Given task A:
In the text about the family's two dachshunds, what were dachshunds originally bred to do?
Given task B:
Pick up the text about the family's two dachshunds after its final sentence and keep writing.

Excerpt provided:
He’s the quieter of the two, partially due to his age. He’s fine with lying around all day, sunbathing in rays of light from the windows, curling up on a pillow exactly his size or burrowing into a blanket like a burrito. Dachshunds were bred as burrowing dogs, to sniff out badgers and other tunneling animals, so both dogs like to burrow into blankets and lay completely wrapped there. We’ve learned not to sit on blankets unless we check to make sure there’s not a dog in them first.

Living his best life.

This is Chewie, short for Chewbacca. He’s younger, barely older than a puppy, about 3 years old. We have no idea if he’s purebred or not, but he seems to be at least mostly wire-haired dachshund. Their hair grows a lot longer than this, but we trim his fur so that he doesn’t become an absolute mop of muddy tangles. He’s a rescue- we weren’t planning on having another dog for a little while, even though Frankie was beginning to get lonely. There’s a story behind how we got him.

My older brother used to mow lawns and do yard care as a side business. One of the families he worked for had a really muddy, sad-looking dog who would follow him around the yard to be petted. One day, the owners of the property saw him petting the dog, and asked if my brother wanted him. If not, they said, they would be taking him to the pound. The dog had been a gift for their daughter, who hadn’t wanted to take care of him, so they’d just been leaving him outside and not really paying him any attention. My brother said he’d have to ask my mom, so he did. I was with my mom when she got the phone call, but I don’t remember her exact responses. I can only imagine what my brother would have said: “So, heyyy, Mom… do you want another dog?”

Long story short, we ended up taking him in, trimming his fur, and adopting him into our family. He and Frankie didn’t get along at first, but once Chewie learned not to play with the older dog’s toys or steal his food, they got along fine. Now, they’re best friends, practically inseparable.

Whereas Frankie can lay around all day, Chewie is a rambunctious bundle of energy. He’s a complete wild card. Half of his time on the couch is spent draped across the back like a cat, or attentively looking out the window for the slightest sign of a squirrel. If he sees one, he’ll whine at the door until one of us lets him out, and then he’s off like a speeding, barking bullet towards the rodent. He can stay by the fence for hours, running back and forth, watching the squirrel. If he starts to lose interest, the squirrel will taunt him, running along the fence and waving its tail and chattering at him. Sometimes Frankie will run outside and bark with him, but lose interest and go sniff around elsewhere after a minute or two.

Given material:
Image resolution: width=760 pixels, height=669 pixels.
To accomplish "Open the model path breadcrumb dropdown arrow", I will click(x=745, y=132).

Task response A:
They were bred as burrowing dogs, to sniff out badgers and other tunneling animals.

Task response B:
Chewie is also a notorious digger. We have a garden in our backyard, as well as a good-sized lawn… but some parts of it are absolutely riddled with holes. He doesn’t even usually dig to bury anything, he just enjoys it. Unfortunately for everyone, Oregon is often muddy, and so he’ll come inside with his entire front legs and chest completely caked in mud (or, in the dryer seasons, just dirt). He is a master at getting into trouble. One time, he ate a garter snake in our garden- then promptly threw it up all over my Mom’s nice new rug. Then he spent the rest of the day outside.

Look at this smile. It’s the smile of an unashamed criminal.

Frankie has his own moments, though. For one, he absolutely despises water. This means whether it’s going outside in the rain, or being forced to have a bath, he’ll try to get out of it. If we ask him to go outside while it’s raining, he’ll just stare despondently out the door until we gently place him on the doorstep. If we even say the word “bath,” he runs and hides in his bed until we pick him up to put him in the sink and wash him. The most scared I’ve ever seen him of water, however, was when we took him to the beach. He was having fun at first, tearing up the sand, sniffing at seagulls, looking around at all of the sights to see and scents to smell. Then, he saw the ocean. His claws dug into the sand, he stopped abruptly despite the pull of the leash, and absolutely refused to go any further. I could practically hear him thinking, what is this? Why have you brought me here, to the mother of all bathtubs? He stayed far away from the ocean for the rest of the beach trip.

He likes to lick our hands. And faces. And everything else.
They also lick each other, not just us.
Caught in the act of shaking his cares away.
He looks so round from this angle… definitely the chubbier of the two.
On squirrel watch. Look how long he is!
Best friends!

I have a ton more stories and pictures I could share, but I think I’ll try and keep this somewhat brief. Suffice it to say, I love my dogs, and they love us, and they love each other. I really miss them and I can’t wait to see them over Spring Break.

My Teacher’s Influence

One of the things about high school is how much it can shape your life- for better or for worse. Luckily for me, most of the influences I’ve had there have been positive. Especially my teachers! My high school writing teacher, especially, taught me a lot. We called her Welker-sensei, her last name combined with the respectful Japanese title of “teacher.”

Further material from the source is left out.